In queste ore seguite alla scomparsa di Francesco, rileggere quel documento diviene un atto di riconoscimento e insieme di assunzione di responsabilità. Nei settantatré articoli dell'Esortazione emerge infatti non solo il richiamo ai temi della crisi climatica globale e della velocità inedita con cui sta avvenendo, al pericolo del paradigma tecnocratico che sta alla base di un essere umano senza limiti, all'inadeguatezza della politica e delle istituzioni internazionali e dell'urgenza di un multilateralismo dal basso, all'ipocrisia delle politiche di adattamento e della logica di rattoppare senza mettere mano alle ragioni strutturali all'origine delle crisi.
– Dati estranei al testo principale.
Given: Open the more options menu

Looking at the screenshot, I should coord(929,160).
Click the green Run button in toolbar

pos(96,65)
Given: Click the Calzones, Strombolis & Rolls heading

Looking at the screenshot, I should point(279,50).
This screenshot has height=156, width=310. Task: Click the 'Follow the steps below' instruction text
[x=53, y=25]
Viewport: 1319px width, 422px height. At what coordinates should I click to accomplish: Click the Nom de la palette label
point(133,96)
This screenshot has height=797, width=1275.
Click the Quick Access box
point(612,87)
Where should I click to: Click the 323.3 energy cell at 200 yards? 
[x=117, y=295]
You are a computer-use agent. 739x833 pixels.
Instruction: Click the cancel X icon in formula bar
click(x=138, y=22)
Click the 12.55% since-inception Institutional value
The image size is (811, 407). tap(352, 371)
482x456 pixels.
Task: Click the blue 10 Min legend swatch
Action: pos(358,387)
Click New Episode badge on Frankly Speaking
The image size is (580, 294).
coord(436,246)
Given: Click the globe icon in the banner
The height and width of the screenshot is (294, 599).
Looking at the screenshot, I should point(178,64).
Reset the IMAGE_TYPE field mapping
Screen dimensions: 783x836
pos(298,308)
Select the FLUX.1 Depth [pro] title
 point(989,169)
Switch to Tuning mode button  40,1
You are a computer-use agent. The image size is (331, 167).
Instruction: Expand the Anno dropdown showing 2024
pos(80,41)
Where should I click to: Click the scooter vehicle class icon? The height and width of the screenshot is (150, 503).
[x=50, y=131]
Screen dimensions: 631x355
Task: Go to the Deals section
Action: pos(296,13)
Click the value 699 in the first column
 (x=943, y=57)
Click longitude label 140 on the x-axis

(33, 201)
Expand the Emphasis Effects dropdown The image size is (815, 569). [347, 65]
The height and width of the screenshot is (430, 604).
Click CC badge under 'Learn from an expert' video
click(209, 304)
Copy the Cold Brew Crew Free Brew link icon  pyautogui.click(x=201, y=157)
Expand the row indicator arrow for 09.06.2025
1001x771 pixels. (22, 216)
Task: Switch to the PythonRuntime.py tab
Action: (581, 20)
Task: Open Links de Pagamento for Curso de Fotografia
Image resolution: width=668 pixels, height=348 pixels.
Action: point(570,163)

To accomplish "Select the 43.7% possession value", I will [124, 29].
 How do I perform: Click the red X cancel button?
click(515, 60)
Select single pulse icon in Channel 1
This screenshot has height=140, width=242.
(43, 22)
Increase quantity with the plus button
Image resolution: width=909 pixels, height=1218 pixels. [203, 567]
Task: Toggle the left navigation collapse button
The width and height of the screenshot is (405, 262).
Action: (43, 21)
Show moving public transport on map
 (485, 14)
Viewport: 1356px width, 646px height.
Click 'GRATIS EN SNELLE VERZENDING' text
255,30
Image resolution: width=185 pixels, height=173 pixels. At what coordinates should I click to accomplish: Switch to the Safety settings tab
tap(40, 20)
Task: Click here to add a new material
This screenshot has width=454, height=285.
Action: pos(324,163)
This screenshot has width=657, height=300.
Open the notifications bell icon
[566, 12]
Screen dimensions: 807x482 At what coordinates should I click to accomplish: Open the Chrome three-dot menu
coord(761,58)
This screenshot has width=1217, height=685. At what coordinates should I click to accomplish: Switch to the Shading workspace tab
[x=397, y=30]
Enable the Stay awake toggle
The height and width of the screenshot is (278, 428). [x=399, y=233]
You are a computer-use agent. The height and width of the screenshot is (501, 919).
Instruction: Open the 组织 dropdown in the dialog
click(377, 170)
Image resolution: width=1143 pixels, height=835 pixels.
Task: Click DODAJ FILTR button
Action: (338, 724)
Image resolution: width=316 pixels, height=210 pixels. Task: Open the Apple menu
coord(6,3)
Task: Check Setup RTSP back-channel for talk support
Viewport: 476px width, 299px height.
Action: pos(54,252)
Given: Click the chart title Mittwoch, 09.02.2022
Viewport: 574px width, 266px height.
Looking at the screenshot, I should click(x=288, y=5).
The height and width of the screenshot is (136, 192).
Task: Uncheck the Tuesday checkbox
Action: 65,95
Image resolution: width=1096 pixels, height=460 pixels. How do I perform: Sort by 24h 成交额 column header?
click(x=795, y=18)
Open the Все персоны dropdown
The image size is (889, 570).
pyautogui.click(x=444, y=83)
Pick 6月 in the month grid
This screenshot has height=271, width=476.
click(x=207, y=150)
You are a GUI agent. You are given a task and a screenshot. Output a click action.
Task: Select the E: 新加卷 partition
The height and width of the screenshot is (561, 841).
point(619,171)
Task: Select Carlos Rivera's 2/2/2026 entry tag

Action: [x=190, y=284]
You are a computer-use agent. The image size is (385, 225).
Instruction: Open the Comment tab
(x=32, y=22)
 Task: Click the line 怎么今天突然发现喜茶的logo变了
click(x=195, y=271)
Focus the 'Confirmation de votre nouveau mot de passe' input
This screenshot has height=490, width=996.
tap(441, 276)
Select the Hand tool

Papa Francesco, nell'indicare una zona di contatto che altro non è se non la presa di coscienza della natura complessa che governa la vita nella Terra Madre, pone il mondo cattolico di fronte all'inderogabile necessità di rispettare le leggi della natura e dei delicati equilibri tra gli esseri di questo mondo con queste parole:
«La visione giudaico-cristiana del mondo sostiene il valore peculiare e centrale dell'essere umano in mezzo al meraviglioso concerto di tutti gli esseri, ma oggi siamo costretti a riconoscere che è possibile sostenere solo un “antropocentrismo situato”. Vale a dire, riconoscere che la vita umana è incomprensibile e insostenibile senza le altre creature...» (articolo 67). Ammonendo infine che «... non ci sono cambiamenti duraturi senza cambiamenti culturali, senza una maturazione del modo di vivere e delle convinzioni sociali, e non ci sono cambiamenti culturali senza cambiamenti nelle persone» (articolo 70).
Un'esortazione che richiede un passaggio, un rinnovamento profondo rispetto al tempo precedente, una resurrezione interiore, che poi altro non è che il significato universale, per credenti e non credenti, della Pasqua. Una buona ragione per la riproposizione dell'Esortazione Apostolica “Laudate Deum”. (m.n.)